旧JR九州本社 ホテルに 門司港レトロの“顔” 香港の会社に優先交渉権

西日本新聞 社会面 内田 完爾

 JR門司港駅(北九州市門司区)横にある「旧JR九州本社ビル」が、約100室規模のホテルとして再生する。戦前の1937年に建てられたビルは、建築時は九州一の高層建築で、年間約200万人が訪れる観光地「門司港レトロ地区」の“顔”。所有する市が事業者を公募し、事業費30億円でのホテル事業を提案していた香港の投資会社が優先交渉権者に決定した。

 市によると、ホテルは2020年春に改装に着工し、21年夏の完成予定。レストランやカフェも併設し、80人の雇用が見込まれる。

 ビルは三井物産門司支店として建てられた。鉄筋コンクリート造りの地上6階、地下1階。戦後は国鉄が所有し、民営化後にJR九州北九州本社として01年まで使用された。

 本社機能を福岡市に移転したJR九州が建物撤去の意向を示したため、北九州市が歴史的価値を踏まえ、05年に市有地との等価交換方式で取得。10年度に耐震補強済みで、暫定的に1、2階は街づくり団体の事務所などが入居しているが、3階から6階は空き状態だった。
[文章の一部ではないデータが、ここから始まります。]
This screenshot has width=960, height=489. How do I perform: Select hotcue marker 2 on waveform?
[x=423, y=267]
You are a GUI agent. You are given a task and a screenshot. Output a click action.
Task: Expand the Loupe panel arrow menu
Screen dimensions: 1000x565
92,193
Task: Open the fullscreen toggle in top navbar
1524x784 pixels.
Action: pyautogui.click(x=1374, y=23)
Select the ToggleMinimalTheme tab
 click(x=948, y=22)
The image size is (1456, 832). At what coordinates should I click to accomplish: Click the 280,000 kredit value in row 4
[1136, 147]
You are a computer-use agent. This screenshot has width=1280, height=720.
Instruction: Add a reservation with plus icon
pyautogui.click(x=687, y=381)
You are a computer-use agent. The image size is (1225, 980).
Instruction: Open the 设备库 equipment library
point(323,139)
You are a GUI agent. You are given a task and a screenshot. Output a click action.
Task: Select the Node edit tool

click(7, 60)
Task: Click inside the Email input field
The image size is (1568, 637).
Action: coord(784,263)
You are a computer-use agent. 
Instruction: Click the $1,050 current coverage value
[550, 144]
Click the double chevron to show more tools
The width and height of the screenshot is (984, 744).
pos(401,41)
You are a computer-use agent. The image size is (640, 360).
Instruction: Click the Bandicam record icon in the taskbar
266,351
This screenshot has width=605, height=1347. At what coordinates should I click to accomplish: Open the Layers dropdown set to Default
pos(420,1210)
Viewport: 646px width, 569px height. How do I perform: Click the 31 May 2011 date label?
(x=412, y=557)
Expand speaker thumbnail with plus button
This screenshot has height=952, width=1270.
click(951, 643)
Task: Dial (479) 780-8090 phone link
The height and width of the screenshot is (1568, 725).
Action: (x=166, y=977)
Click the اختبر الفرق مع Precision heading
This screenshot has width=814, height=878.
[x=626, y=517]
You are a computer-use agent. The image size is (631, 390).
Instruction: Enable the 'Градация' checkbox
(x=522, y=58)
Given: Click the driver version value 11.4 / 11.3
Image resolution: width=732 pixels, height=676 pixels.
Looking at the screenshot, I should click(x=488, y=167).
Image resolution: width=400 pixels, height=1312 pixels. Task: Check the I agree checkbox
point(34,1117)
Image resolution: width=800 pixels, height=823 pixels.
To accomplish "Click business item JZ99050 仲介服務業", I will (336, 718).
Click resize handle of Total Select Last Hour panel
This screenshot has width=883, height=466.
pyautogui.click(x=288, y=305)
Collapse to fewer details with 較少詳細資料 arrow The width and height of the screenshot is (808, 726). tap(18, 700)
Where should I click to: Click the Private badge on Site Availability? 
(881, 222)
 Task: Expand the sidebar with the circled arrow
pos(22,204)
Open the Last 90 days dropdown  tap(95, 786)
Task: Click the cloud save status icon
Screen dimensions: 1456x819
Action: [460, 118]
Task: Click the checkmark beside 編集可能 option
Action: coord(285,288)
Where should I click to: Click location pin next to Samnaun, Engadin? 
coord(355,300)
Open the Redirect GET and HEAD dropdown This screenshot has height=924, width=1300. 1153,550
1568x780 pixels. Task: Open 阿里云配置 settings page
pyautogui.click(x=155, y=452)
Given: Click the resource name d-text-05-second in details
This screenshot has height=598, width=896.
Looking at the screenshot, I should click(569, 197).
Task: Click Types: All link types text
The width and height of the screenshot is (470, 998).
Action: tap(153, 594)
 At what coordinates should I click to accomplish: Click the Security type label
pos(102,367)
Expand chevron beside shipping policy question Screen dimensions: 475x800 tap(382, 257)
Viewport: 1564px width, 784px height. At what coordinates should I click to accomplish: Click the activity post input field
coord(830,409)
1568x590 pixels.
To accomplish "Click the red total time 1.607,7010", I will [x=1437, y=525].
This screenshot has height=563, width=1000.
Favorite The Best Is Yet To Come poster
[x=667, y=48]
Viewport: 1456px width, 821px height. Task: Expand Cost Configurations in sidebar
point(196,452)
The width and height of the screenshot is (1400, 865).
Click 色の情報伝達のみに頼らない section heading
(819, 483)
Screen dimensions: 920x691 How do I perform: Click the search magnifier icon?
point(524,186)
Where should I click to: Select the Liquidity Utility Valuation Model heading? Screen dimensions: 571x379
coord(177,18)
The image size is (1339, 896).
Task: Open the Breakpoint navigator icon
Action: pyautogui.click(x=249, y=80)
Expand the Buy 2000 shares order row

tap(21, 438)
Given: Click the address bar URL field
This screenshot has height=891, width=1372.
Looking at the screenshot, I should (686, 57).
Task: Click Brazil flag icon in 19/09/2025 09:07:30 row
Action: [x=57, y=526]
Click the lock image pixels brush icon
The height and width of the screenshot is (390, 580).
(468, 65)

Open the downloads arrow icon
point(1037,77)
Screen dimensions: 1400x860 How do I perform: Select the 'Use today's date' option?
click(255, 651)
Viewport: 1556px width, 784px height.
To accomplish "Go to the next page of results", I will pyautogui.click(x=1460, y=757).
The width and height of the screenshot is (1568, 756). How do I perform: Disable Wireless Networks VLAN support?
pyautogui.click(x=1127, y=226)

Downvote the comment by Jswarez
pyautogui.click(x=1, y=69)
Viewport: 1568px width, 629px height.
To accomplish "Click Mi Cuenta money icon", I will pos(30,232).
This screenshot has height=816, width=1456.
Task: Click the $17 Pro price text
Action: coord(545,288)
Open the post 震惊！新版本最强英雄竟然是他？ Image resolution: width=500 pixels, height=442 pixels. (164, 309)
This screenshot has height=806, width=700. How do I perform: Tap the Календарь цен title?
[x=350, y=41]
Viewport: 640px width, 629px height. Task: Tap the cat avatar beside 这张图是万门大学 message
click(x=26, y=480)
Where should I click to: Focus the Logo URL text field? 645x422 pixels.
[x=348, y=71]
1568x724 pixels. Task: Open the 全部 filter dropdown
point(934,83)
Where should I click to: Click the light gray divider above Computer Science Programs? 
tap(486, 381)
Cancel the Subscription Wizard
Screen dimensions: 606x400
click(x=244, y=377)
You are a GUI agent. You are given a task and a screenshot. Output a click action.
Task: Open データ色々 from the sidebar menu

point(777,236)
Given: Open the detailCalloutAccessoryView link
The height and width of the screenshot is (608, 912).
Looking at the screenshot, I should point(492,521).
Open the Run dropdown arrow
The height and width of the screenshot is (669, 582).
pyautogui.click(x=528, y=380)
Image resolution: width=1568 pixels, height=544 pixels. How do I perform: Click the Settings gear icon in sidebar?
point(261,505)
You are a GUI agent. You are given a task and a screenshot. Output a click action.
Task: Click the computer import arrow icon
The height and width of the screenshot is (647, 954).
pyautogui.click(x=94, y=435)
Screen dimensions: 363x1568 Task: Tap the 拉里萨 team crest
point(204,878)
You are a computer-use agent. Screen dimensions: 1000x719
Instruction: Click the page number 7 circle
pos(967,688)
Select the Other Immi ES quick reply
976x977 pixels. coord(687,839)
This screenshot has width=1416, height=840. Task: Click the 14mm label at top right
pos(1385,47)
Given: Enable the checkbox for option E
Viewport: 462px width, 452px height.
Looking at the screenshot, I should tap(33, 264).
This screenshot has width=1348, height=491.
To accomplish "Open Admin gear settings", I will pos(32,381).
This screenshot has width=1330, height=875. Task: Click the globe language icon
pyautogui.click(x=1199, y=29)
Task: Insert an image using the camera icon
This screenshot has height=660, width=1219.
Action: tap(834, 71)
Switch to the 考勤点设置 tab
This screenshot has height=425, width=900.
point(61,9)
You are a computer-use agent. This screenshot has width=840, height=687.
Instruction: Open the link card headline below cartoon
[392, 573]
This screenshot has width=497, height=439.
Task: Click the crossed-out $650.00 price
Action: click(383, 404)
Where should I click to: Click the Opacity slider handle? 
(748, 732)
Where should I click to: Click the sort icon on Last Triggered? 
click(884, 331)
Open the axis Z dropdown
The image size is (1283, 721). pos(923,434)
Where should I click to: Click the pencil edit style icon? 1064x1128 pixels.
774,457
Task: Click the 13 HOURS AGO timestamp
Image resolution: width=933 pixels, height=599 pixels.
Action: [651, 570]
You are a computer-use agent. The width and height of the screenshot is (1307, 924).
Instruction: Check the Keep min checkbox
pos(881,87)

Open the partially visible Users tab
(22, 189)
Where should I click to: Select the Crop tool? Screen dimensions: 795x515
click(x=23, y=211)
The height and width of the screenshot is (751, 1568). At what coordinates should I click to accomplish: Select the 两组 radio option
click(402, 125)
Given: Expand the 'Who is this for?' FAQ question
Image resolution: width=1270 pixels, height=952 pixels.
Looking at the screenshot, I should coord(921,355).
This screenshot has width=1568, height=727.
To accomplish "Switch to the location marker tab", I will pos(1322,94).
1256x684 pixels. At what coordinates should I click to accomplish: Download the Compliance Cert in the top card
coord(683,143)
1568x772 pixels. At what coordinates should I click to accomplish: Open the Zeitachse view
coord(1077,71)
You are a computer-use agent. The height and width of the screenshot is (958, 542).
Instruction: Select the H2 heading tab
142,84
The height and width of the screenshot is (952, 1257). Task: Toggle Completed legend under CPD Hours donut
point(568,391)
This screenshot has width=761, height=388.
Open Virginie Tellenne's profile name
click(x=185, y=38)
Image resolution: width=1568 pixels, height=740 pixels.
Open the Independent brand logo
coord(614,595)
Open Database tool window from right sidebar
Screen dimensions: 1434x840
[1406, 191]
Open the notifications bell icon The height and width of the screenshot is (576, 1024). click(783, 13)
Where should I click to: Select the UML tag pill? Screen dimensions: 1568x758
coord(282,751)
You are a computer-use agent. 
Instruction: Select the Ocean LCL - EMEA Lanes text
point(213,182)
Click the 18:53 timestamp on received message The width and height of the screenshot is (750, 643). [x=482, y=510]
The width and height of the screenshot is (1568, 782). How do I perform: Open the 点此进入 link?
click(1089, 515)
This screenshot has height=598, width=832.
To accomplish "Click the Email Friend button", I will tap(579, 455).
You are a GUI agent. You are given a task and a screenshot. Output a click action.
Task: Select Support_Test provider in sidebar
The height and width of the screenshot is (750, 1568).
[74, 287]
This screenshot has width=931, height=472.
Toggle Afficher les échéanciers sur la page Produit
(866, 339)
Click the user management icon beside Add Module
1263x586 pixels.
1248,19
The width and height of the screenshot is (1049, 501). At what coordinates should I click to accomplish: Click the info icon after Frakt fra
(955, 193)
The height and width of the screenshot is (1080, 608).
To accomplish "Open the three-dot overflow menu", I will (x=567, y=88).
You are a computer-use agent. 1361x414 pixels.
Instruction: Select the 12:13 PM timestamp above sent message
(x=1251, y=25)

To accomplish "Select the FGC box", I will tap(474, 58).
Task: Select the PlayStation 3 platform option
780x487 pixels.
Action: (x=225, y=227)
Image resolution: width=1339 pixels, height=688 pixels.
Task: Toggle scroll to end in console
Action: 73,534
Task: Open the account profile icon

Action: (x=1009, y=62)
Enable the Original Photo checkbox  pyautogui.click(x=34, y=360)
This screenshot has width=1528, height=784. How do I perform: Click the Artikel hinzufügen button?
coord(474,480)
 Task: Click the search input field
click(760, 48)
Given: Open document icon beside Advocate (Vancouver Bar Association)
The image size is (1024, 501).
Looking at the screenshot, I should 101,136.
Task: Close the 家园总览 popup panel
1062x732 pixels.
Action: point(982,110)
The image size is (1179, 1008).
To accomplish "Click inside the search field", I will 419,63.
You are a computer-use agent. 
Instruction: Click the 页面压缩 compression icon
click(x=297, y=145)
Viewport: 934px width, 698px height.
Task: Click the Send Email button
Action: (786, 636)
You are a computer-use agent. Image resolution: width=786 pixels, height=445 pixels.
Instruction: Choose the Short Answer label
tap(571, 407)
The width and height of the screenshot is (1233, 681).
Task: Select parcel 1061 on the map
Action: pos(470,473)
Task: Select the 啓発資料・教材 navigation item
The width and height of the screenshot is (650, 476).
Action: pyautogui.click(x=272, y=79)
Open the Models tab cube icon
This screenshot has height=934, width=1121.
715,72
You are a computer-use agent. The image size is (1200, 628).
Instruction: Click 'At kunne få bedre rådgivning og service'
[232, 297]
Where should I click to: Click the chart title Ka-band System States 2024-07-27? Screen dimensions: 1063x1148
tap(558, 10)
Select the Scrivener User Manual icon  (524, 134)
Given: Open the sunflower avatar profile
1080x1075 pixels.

 市は8月に「公募型プロポーザル」を実施し、国内外の3社が応募。事業費が最高で、地元雇用を優先し、改修費用を負担する意向を示した香港の投資会社「オデッセイアセットマネジメント」が選ばれた。来年4月以降、正式な契約を結ぶ。市の担当者は「国内外の観光客が増え、駅前が活性化されるよう期待している」と話した。 (内田完爾)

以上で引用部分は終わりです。